O
eleitor consciente do seu dever cívico e que sabia já haver candidaturas às
próximas eleições, decidiu começar uma empenhada busca de esclarecimentos para
uma decisão ponderada e consciente. Para além dos fáceis gosto e das partilhas
do facebook não queria deixar, em matéria como esta, de tomar decisão informada
e de ir votar.
Foi
assim que encontrou referências a uma já ativa candidatura, apoiada por quatro
partidos e forças políticas, cujas siglas apareciam nos cartazes esmagadas pelo
candidato comum, que vinha declarando distancia dos partidos e intenção de
constituir uma equipa com independentes.
Claro
que o eleitor estava curioso e confuso. Mas a política tem destas coisas, tão
depressa se agregam partidos e se apela à fraternidade universal com se
excluem os pobres que aceitam o grande arquiteto da coligação.
Outra
coisa que intrigou o eleitor foi ver, no meio de tanto ativismo, discursos
repetidos sem pingo de novidade. Para a apregoada salvação da cidade não se
percebia quais os principais desígnios nem as grandes medidas políticas. O que
contava era a crítica e a acusação sem critério. É verdade que até às eleições
haverá tempo para um programa claro, bem desenhado e fundamentado, ainda que
não seja fácil com tantos partidos apoiantes e tantos ambicionados
independentes.
Para
já havia por ali muita oscilação, muita tremura e confusão de ideias. Mas todas
as coisas têm o seu tempo, como vem na Bíblia.
Estava
o eleitor neste emaranhado de dúvidas e interrogações quando olhou com atenção
e percebeu que tinha, por lapso, misturado na sua leitura informações sobre a
candidatura e um artigo sobre bicicletas. Da confusa candidatura tinha saltado
para o desenho e características do selim, o tipo de mudanças (com um nome
japonês), o tamanho das rodas, o sistema de travagem, o modelo mais adequado ao
uso na cidade ou os modelos indicados para todo o terreno.

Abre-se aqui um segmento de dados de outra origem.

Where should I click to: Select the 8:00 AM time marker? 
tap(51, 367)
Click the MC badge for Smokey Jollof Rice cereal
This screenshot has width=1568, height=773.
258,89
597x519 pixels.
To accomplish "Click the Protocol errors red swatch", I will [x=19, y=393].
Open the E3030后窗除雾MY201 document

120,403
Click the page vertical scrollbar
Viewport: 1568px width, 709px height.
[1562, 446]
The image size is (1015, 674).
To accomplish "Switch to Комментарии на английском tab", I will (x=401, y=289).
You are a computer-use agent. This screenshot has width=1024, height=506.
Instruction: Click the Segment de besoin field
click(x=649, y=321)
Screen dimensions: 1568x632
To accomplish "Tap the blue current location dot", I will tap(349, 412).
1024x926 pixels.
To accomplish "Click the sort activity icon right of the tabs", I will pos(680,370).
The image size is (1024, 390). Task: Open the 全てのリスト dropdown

Tudo coisas sobre
bicicletas.
Como
sabem os leitores estes acasos levam muitas vezes às grandes descobertas, às
grandes ideias ou às mais intrigantes dúvidas sobre a origem do universo ou a
natureza dos candidatos.
Instintivamente
percebeu que havia ali qualquer coisa de premonitório.
Depois
de se revolver em interrogações lembrou-se que uma coisa essencial numa
bicicleta é o equilíbrio. O equilíbrio dos seus componentes e a capacidade de
equilíbrio do seu utilizador. Uma solução anárquica, com carretos desajustados,
rodas desconformes e sem adequado sistema de travagem é um problema. Ainda, por
cima, se o condutor pedala aos zig-zag sem saber para onde verdadeiramente quer
ir, dá mau resultado.
E
foi assim que o consciencioso eleitor, que pretendia aproveitar as férias para
se ir informando e adquirindo uma ideia segura sobre o futuro sentido do seu
voto acabou ali, naquele momento, por chegar a uma inesperada conclusão: tinha
confundido uma candidatura com uma bicicleta.
Talvez
não tenha sido um mero acaso mas uma relevante coincidência. Agora ia esperar
para ver quantos tombos o impulsivo ciclista não iria dar até outubro.